§ Raw data:
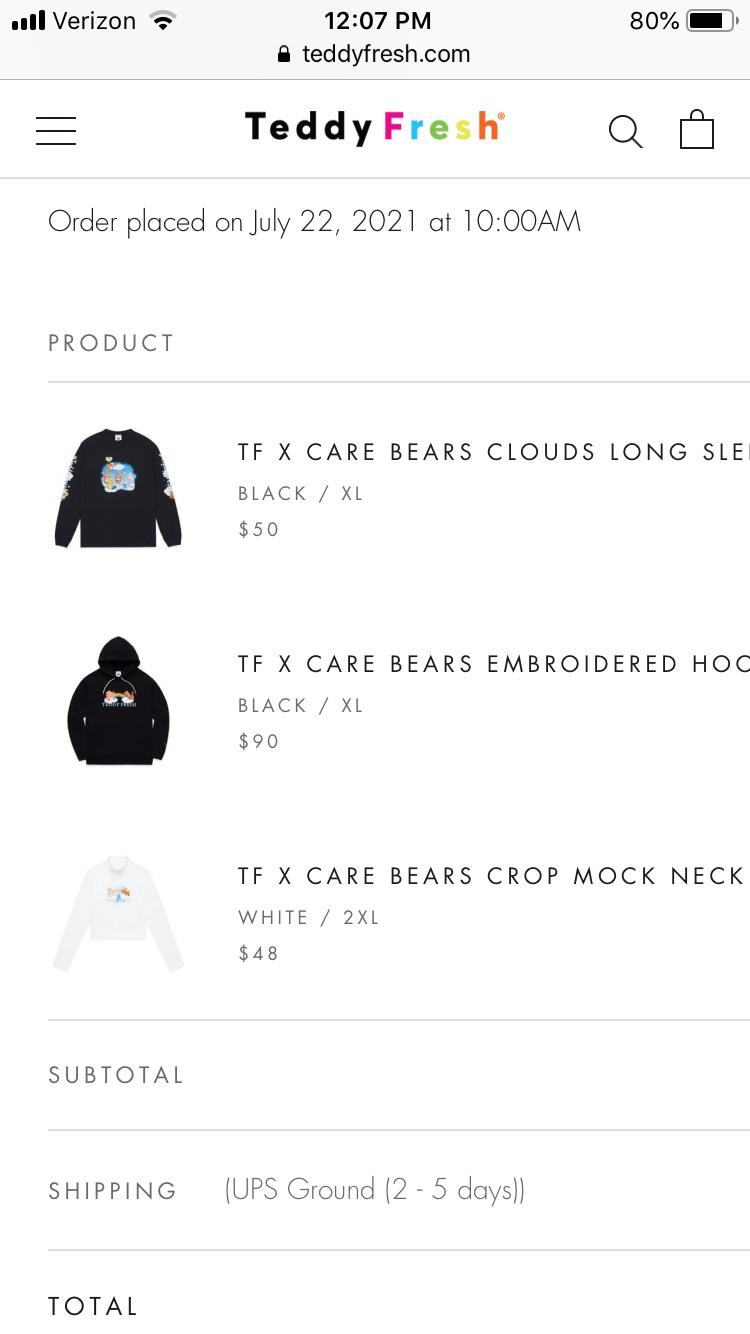
Task: Open TF X Care Bears Clouds Long Sleeve link
Action: (x=492, y=452)

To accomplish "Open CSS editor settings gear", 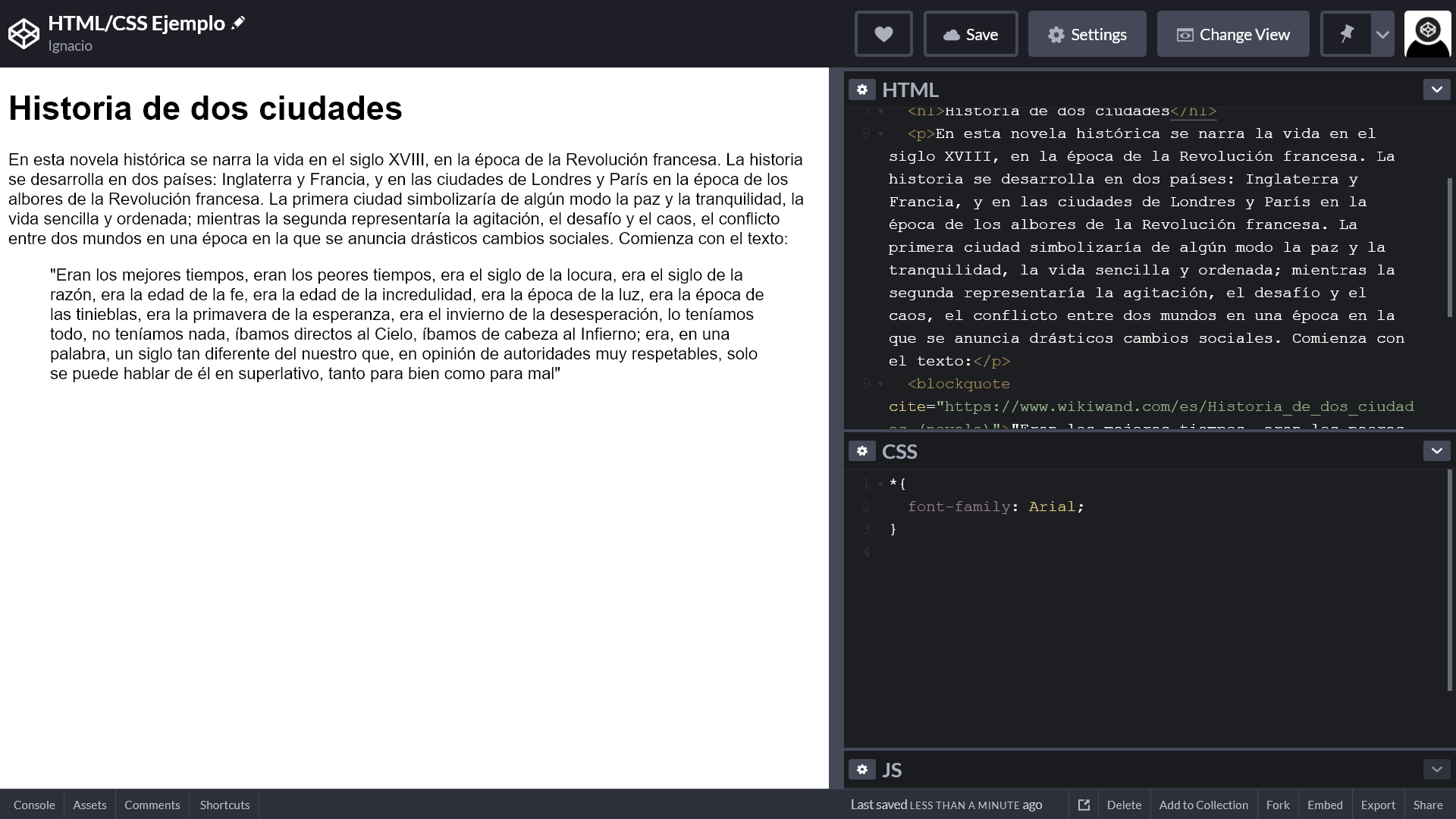I will (x=862, y=451).
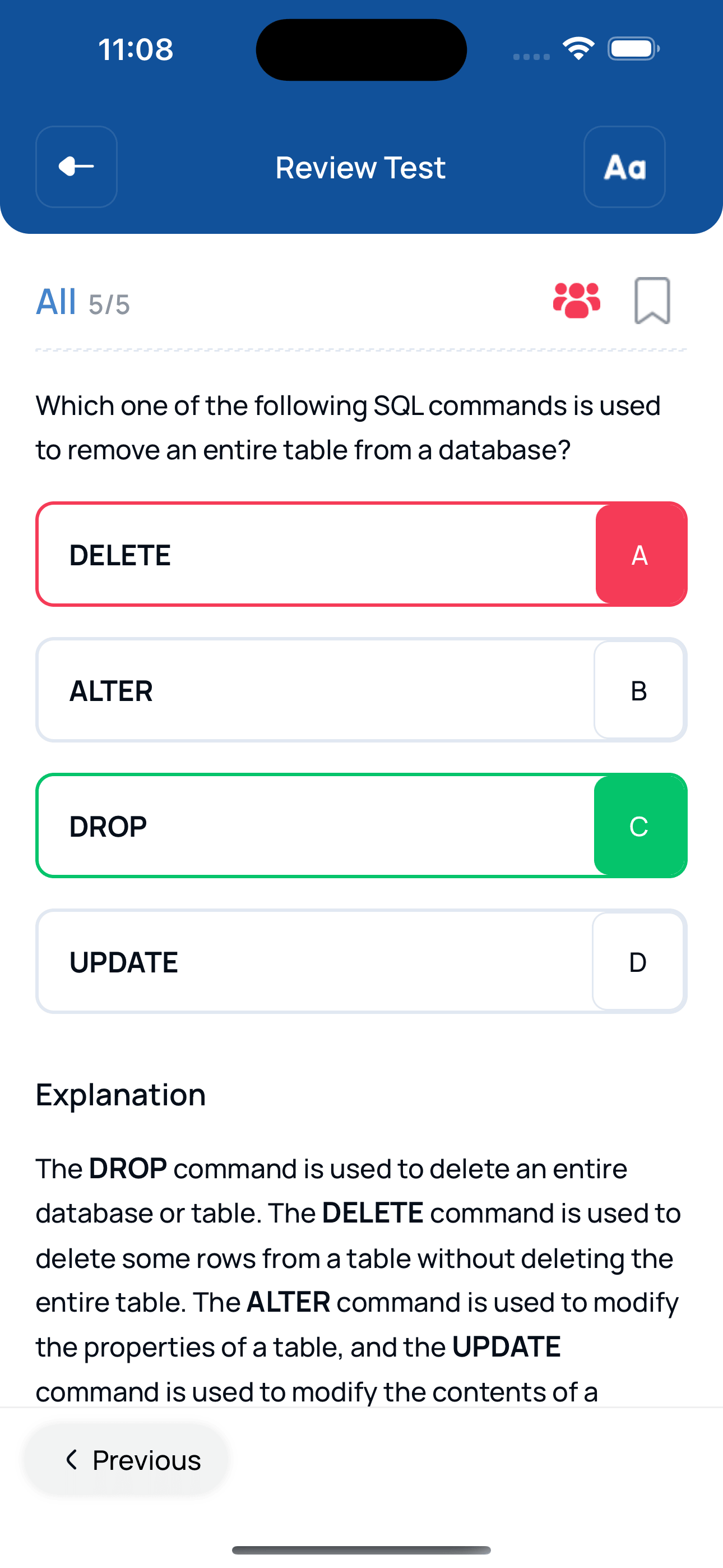Tap the Review Test title
This screenshot has height=1568, width=723.
click(360, 167)
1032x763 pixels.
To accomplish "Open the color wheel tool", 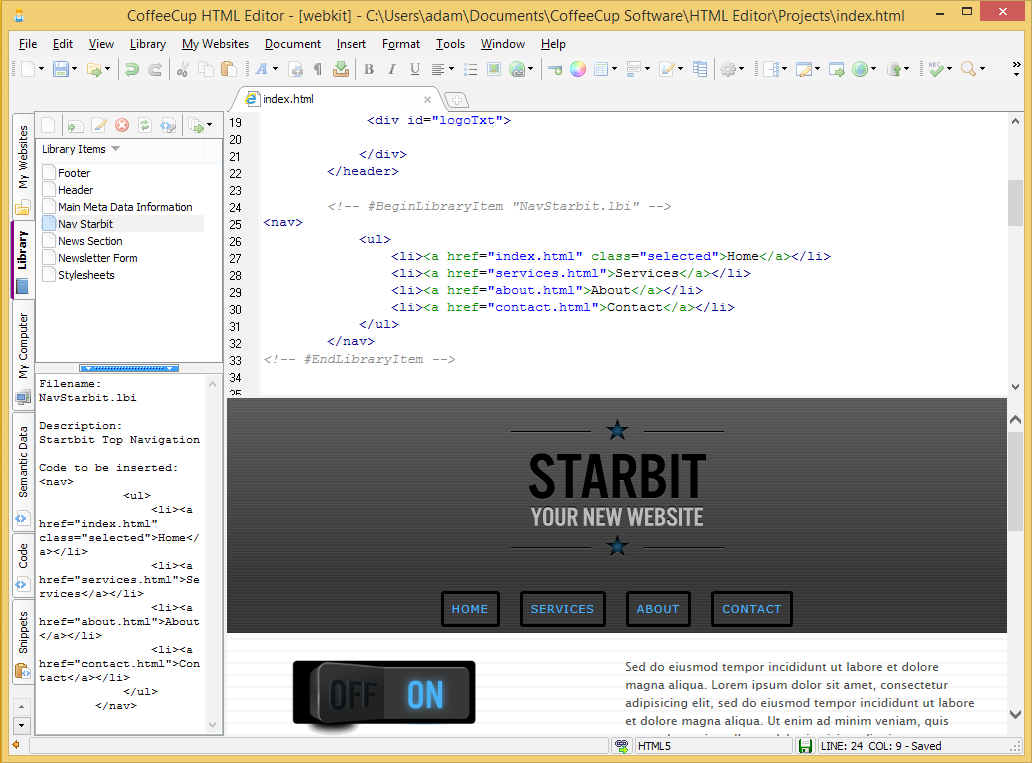I will coord(580,69).
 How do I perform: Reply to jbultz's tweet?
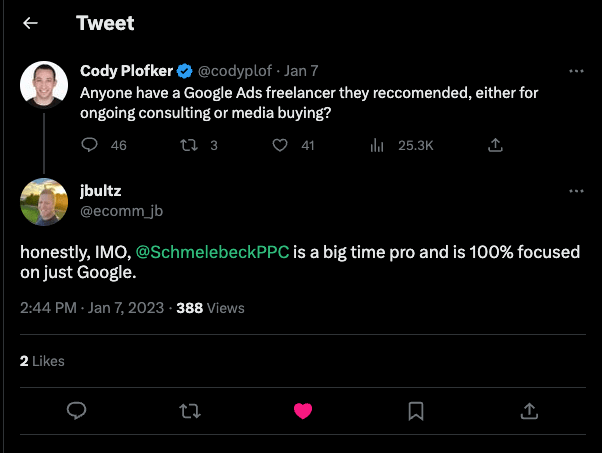[75, 411]
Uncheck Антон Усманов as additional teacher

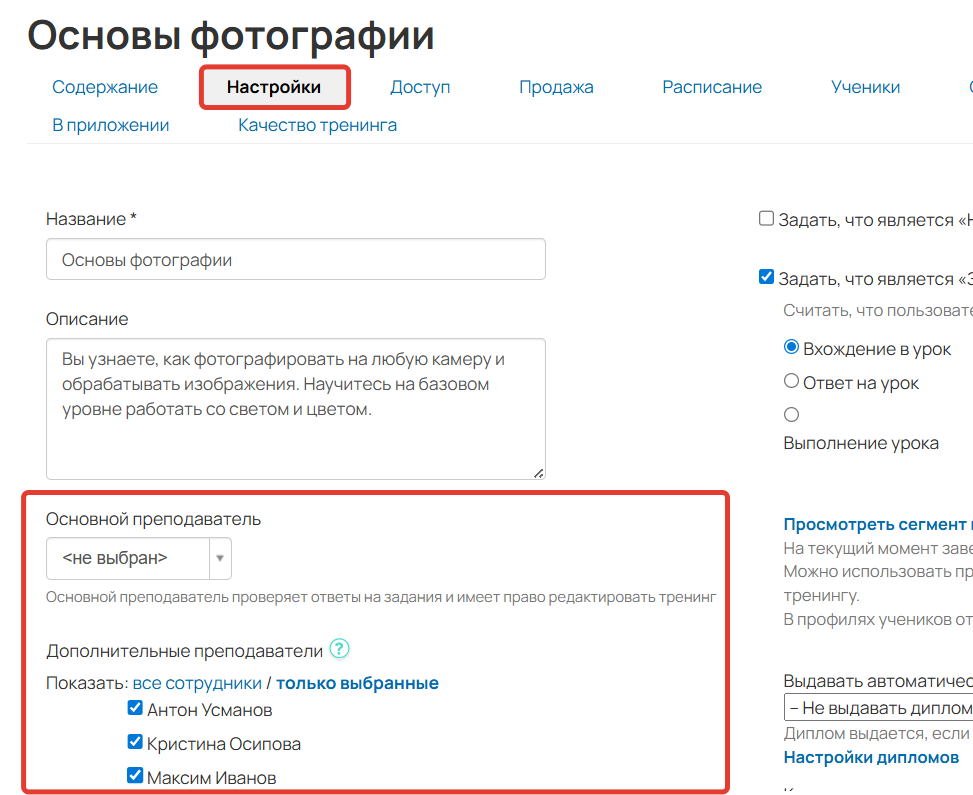point(133,709)
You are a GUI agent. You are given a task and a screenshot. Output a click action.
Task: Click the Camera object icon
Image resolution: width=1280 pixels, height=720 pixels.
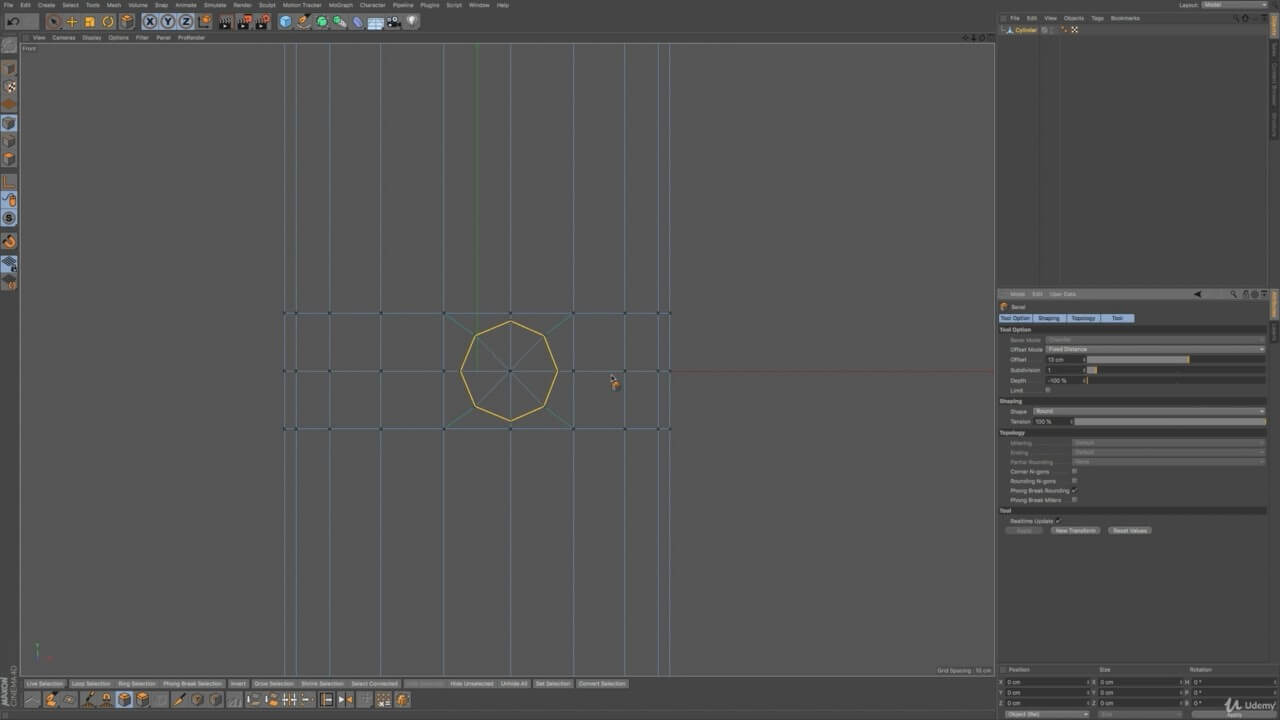point(394,21)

§ Your objective:
Return, word for word, every line of the data above that contains the word "screenshot".

§ Task result:
This screenshot has height=1568, width=723.
You are a GUI agent. You are given a task and a screenshot. Output a click action.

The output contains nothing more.